Sunday, May 06, 2007
An Octopus Love Story
photo: Mike KlarThe love story of the title, between a gay man and a lesbian who agree to a sham marriage as a socio-political publicity stunt, sounds like it could make for a groanworthy sitcom-deep play, but Delaney Britt Brewer's comedy-drama is smart and snappy, and it's more questioning than you might expect. The play goes to places (about gay identity and about the importance of desire, for instance) that are unsettlingly messy and deeply human - there is sharp social observation under the play's entertaining surface of comic situations and nifty laugh lines.
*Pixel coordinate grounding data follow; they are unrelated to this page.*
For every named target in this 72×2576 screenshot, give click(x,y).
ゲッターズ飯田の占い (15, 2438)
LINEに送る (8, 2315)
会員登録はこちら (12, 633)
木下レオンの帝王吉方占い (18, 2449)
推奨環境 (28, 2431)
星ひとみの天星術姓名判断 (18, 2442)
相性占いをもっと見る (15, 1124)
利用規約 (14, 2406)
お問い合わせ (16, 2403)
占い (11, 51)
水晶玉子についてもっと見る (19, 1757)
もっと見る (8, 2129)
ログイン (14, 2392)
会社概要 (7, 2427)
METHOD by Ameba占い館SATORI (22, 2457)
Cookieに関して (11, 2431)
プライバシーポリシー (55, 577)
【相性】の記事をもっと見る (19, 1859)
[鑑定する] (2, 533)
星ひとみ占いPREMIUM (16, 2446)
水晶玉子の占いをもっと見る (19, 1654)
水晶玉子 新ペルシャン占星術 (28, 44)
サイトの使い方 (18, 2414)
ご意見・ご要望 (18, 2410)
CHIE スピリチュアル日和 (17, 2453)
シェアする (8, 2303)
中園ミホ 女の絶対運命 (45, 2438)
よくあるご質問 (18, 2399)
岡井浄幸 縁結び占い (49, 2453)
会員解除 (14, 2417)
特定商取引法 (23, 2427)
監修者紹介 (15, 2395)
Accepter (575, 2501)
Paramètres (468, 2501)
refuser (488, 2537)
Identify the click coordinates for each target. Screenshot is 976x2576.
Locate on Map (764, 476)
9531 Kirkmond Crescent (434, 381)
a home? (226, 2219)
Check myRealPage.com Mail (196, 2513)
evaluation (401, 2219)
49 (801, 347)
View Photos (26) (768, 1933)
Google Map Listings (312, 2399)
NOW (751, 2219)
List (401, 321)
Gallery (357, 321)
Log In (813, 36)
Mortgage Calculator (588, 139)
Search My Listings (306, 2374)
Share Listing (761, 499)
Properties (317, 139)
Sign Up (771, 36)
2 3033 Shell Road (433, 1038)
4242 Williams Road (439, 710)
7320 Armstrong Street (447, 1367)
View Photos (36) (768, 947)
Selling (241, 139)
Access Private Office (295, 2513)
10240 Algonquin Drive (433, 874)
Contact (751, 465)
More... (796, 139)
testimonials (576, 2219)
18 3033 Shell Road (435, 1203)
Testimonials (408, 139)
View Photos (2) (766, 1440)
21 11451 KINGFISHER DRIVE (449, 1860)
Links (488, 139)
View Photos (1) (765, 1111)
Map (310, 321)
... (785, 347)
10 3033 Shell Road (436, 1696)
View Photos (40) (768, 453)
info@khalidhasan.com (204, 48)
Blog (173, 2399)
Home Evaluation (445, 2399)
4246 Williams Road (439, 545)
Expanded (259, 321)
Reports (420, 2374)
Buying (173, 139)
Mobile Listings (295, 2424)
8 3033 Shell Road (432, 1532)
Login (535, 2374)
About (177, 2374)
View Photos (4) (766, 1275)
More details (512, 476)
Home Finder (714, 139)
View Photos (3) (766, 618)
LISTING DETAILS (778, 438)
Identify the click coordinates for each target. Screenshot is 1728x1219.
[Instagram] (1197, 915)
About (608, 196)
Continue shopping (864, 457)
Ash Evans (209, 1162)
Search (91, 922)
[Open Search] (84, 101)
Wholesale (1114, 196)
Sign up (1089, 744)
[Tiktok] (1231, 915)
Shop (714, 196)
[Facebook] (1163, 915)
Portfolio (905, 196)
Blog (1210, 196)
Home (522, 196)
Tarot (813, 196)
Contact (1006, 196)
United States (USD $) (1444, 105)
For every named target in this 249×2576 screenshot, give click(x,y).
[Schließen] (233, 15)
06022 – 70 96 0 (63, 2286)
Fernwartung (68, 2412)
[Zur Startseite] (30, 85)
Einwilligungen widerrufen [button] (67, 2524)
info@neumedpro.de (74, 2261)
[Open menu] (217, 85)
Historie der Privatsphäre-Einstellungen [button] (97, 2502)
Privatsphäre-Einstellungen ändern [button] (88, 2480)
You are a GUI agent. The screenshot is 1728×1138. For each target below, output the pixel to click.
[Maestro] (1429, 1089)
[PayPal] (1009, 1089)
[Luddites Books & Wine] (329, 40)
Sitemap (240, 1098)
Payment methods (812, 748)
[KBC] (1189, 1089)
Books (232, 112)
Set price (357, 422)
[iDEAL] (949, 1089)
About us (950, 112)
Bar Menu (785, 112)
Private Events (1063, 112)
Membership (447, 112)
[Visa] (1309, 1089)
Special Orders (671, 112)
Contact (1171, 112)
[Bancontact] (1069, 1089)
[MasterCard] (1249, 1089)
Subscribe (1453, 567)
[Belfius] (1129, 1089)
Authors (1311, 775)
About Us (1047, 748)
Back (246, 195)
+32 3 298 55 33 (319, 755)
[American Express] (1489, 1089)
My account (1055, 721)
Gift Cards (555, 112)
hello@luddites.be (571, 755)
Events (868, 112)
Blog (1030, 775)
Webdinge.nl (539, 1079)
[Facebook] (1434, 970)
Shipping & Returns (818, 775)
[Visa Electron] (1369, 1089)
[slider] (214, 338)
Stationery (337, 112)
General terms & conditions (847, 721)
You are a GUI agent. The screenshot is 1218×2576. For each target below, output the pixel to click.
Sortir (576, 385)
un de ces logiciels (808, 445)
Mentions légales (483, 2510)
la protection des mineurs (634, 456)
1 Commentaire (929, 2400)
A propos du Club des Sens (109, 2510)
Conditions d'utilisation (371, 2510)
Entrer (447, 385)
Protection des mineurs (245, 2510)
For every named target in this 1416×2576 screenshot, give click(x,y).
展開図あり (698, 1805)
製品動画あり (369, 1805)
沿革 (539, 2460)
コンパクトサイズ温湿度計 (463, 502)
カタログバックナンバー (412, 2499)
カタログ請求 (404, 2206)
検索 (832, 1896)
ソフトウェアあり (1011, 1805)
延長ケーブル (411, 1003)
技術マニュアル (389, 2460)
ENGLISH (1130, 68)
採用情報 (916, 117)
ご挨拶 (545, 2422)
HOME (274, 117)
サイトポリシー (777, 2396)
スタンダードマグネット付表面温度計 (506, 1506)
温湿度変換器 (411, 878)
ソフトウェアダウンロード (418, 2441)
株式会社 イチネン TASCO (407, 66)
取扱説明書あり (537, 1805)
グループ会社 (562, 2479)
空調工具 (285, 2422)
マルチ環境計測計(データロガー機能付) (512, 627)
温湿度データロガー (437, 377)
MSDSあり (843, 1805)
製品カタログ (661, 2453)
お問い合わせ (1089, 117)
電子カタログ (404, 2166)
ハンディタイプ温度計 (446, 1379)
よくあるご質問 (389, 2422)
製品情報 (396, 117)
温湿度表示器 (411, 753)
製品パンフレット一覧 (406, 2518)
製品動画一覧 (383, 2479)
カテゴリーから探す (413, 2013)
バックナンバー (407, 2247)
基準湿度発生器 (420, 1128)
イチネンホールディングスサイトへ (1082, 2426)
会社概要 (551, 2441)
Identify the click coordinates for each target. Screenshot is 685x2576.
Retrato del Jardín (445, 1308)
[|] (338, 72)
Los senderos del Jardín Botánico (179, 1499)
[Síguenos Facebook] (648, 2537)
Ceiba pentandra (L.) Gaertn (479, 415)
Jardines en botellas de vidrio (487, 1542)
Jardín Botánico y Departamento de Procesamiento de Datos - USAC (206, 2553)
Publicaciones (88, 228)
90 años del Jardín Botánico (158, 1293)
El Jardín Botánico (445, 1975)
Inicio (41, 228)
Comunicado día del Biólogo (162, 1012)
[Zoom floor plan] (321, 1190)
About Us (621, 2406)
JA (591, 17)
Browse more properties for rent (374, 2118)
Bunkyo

The shoestring production is less than ideal (some of the staging is clunky, and the set changes take too long) and I could quibble that two supporting performances are pushed to be too broad, but that doesn't hold me back from happily recommending this solid off-off treat by a new, promising playwright.
The Receipt
The Receipt is a postmodern comedy about urban life (London, but it adapts well to New York) that is so awash in cleverness that even the repetition is excusable as satire on city routines. Chris Branch and Will Adamsdale have a great chemistry together, and watching the energetic Will get bent entirely out of shape by the multitude of tormenting authority figures Chris plays is worth the price of admission alone. But you'll want to stick around for the truth beneath all that cleverness, which is that although we are fast becoming small, anonymous figures, happiness is what we make of it: what we choose to grab hold of. Here, it's a receipt that reminds Will that if we only follow the processed chain far enough, eventually we'll arrive at the real person on the other end of it.